Rewrite the items from the line with "Image resolution: width=171" up to and including the line with "Looking at the screenshot, I should (467, 659).", replacing "cloud download icon" with "cloud upload icon" and leaving everything else unchanged.

> _RECORDS TO USE_
++++

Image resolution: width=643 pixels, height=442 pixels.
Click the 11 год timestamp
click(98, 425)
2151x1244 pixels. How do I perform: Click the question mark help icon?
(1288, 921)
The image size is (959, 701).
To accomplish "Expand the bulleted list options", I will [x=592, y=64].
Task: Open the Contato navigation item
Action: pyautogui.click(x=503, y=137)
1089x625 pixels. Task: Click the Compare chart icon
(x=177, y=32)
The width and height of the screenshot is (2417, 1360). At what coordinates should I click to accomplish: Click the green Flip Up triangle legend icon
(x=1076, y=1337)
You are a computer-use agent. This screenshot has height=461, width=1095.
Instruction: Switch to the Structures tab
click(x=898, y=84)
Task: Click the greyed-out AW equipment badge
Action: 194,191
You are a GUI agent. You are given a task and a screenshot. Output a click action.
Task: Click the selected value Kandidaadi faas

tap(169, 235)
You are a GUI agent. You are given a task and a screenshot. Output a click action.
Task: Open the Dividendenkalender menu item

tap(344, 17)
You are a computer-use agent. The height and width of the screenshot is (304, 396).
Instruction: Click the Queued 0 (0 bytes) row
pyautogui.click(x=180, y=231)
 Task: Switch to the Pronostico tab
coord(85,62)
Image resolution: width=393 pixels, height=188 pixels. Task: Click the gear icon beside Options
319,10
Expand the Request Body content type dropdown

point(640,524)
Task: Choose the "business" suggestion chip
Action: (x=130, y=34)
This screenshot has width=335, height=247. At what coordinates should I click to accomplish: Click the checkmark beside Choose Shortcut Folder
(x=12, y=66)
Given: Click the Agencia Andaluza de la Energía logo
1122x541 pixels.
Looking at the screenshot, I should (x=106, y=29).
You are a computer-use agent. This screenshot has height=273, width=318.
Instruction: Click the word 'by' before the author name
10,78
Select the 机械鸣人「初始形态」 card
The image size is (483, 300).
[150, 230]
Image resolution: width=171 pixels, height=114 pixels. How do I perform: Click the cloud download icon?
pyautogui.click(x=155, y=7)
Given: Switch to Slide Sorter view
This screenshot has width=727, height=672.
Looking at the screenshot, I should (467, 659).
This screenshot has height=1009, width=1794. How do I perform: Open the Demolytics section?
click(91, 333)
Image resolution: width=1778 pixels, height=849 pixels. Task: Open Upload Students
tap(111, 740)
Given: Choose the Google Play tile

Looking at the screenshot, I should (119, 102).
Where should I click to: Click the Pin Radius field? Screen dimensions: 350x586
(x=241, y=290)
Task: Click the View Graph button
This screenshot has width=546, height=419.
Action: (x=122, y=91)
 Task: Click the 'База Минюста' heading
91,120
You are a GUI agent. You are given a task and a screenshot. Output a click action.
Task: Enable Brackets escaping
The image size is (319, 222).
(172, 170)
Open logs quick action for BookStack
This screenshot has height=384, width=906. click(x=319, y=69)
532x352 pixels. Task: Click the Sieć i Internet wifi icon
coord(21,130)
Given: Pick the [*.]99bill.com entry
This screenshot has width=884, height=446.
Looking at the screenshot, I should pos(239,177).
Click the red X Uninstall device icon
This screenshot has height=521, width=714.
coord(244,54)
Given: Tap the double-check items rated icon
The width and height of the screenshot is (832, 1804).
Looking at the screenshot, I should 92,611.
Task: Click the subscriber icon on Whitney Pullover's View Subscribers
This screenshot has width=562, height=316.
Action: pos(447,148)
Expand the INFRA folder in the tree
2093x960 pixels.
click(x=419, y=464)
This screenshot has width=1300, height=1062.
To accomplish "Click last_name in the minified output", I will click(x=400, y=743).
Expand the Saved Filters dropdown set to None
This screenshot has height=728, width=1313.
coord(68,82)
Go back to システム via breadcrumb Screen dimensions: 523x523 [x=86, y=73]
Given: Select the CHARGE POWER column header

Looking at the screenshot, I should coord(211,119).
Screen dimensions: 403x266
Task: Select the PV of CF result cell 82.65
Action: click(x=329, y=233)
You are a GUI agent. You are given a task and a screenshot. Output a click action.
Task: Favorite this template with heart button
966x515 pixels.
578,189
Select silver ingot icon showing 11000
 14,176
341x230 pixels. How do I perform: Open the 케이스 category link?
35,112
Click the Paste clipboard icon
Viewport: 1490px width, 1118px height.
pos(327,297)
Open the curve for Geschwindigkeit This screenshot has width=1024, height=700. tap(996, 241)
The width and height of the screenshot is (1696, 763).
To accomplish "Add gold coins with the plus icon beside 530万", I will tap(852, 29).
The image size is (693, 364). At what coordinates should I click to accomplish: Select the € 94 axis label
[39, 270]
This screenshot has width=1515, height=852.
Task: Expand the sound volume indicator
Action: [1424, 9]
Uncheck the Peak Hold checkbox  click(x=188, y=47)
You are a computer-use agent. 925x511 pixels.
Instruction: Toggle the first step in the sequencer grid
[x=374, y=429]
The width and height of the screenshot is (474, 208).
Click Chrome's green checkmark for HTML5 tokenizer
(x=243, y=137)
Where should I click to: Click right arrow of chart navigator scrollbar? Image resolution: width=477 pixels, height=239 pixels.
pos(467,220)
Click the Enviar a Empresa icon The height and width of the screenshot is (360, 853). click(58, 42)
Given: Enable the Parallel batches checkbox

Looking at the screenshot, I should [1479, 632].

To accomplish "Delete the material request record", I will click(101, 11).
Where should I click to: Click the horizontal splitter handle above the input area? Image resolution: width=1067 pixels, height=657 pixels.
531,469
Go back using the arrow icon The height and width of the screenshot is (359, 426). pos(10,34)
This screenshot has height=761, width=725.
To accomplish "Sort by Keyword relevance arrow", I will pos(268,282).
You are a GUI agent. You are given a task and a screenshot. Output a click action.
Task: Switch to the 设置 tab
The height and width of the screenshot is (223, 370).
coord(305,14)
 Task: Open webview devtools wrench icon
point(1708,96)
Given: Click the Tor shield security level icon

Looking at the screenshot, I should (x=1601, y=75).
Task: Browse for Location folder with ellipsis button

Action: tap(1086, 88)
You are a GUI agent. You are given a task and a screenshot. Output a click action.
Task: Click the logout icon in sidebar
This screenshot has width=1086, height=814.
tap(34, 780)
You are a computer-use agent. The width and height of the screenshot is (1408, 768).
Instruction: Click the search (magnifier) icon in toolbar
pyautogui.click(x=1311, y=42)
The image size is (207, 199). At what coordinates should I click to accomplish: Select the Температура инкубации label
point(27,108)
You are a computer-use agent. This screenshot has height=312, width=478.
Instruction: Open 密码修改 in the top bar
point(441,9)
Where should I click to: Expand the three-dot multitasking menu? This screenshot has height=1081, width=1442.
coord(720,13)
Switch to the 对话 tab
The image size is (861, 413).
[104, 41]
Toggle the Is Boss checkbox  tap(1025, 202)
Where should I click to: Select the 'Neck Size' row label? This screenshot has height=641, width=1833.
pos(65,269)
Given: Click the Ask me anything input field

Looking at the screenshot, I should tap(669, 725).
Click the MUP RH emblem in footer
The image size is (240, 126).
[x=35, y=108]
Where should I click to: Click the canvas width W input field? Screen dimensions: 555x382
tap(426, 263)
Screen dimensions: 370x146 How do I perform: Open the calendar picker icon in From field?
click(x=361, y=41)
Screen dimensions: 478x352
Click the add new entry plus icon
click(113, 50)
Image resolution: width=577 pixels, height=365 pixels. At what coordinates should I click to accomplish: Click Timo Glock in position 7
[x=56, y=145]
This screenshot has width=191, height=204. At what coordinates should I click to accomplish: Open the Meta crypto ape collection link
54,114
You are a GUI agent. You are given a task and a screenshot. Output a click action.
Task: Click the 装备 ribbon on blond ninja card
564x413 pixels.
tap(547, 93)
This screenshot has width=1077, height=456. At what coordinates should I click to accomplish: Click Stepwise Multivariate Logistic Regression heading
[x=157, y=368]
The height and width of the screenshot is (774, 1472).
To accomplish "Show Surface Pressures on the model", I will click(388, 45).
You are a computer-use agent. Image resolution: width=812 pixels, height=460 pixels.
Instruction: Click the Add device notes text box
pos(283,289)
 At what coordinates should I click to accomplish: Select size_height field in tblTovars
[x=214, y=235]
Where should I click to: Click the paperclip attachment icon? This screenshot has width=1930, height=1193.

++++

> _RESULT BELOW_
Image resolution: width=171 pixels, height=114 pixels. How do I perform: Click the cloud upload icon?
pyautogui.click(x=155, y=7)
Given: Switch to Slide Sorter view
This screenshot has width=727, height=672.
Looking at the screenshot, I should (467, 659).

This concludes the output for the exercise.